[Stored items]
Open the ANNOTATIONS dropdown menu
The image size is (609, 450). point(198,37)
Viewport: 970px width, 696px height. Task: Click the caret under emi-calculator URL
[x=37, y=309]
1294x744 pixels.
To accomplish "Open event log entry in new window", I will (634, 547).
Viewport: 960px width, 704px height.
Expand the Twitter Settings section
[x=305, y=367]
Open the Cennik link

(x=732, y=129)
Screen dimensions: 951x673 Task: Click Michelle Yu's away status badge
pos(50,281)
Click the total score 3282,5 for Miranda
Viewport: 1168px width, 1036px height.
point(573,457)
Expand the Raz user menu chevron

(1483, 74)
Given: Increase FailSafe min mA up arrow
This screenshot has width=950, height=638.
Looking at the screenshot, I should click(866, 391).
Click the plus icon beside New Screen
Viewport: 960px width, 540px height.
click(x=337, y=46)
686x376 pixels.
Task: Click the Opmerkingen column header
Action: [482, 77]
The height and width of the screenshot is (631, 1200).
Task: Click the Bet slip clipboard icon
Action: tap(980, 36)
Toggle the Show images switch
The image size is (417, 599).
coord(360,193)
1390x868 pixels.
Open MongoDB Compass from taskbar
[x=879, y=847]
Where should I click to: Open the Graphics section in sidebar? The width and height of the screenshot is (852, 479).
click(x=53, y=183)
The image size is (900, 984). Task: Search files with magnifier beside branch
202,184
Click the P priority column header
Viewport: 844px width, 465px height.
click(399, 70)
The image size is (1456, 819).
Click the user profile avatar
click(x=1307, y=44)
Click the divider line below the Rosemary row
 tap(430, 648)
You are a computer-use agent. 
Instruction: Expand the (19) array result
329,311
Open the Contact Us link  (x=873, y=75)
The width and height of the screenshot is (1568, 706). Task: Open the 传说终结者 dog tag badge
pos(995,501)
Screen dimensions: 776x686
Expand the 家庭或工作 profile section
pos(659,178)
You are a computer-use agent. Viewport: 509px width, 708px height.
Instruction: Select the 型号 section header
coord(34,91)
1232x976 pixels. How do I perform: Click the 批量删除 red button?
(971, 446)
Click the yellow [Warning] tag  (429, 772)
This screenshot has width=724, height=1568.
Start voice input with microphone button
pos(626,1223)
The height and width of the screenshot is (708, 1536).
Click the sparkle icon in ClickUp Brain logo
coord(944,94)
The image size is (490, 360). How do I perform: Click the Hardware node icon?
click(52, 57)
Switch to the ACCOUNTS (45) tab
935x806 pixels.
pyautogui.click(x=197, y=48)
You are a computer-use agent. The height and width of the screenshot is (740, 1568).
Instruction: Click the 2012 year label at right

> Task requirements
Please rewrite the items as a numbered list, starting at the first line and ending at the line that contains "pos(626,1223)", with both of those lines included. Leave out any blank lines.

> Right answer
1. Open the ANNOTATIONS dropdown menu
2. The image size is (609, 450). point(198,37)
3. Viewport: 970px width, 696px height. Task: Click the caret under emi-calculator URL
4. [x=37, y=309]
5. 1294x744 pixels.
6. To accomplish "Open event log entry in new window", I will (634, 547).
7. Viewport: 960px width, 704px height.
8. Expand the Twitter Settings section
9. [x=305, y=367]
10. Open the Cennik link
11. (x=732, y=129)
12. Screen dimensions: 951x673 Task: Click Michelle Yu's away status badge
13. pos(50,281)
14. Click the total score 3282,5 for Miranda
15. Viewport: 1168px width, 1036px height.
16. point(573,457)
17. Expand the Raz user menu chevron
18. (1483, 74)
19. Given: Increase FailSafe min mA up arrow
20. This screenshot has width=950, height=638.
21. Looking at the screenshot, I should click(866, 391).
22. Click the plus icon beside New Screen
23. Viewport: 960px width, 540px height.
24. click(x=337, y=46)
25. 686x376 pixels.
26. Task: Click the Opmerkingen column header
27. Action: [482, 77]
28. The height and width of the screenshot is (631, 1200).
29. Task: Click the Bet slip clipboard icon
30. Action: tap(980, 36)
31. Toggle the Show images switch
32. The image size is (417, 599).
33. coord(360,193)
34. 1390x868 pixels.
35. Open MongoDB Compass from taskbar
36. [x=879, y=847]
37. Where should I click to: Open the Graphics section in sidebar? The width and height of the screenshot is (852, 479).
38. click(x=53, y=183)
39. The image size is (900, 984). Task: Search files with magnifier beside branch
40. 202,184
41. Click the P priority column header
42. Viewport: 844px width, 465px height.
43. click(399, 70)
44. The image size is (1456, 819).
45. Click the user profile avatar
46. click(x=1307, y=44)
47. Click the divider line below the Rosemary row
48.  tap(430, 648)
49. You are a computer-use agent. 
50. Instruction: Expand the (19) array result
51. 329,311
52. Open the Contact Us link  (x=873, y=75)
53. The width and height of the screenshot is (1568, 706). Task: Open the 传说终结者 dog tag badge
54. pos(995,501)
55. Screen dimensions: 776x686
56. Expand the 家庭或工作 profile section
57. pos(659,178)
58. You are a computer-use agent. Viewport: 509px width, 708px height.
59. Instruction: Select the 型号 section header
60. coord(34,91)
61. 1232x976 pixels. How do I perform: Click the 批量删除 red button?
62. (971, 446)
63. Click the yellow [Warning] tag  (429, 772)
64. This screenshot has width=724, height=1568.
65. Start voice input with microphone button
66. pos(626,1223)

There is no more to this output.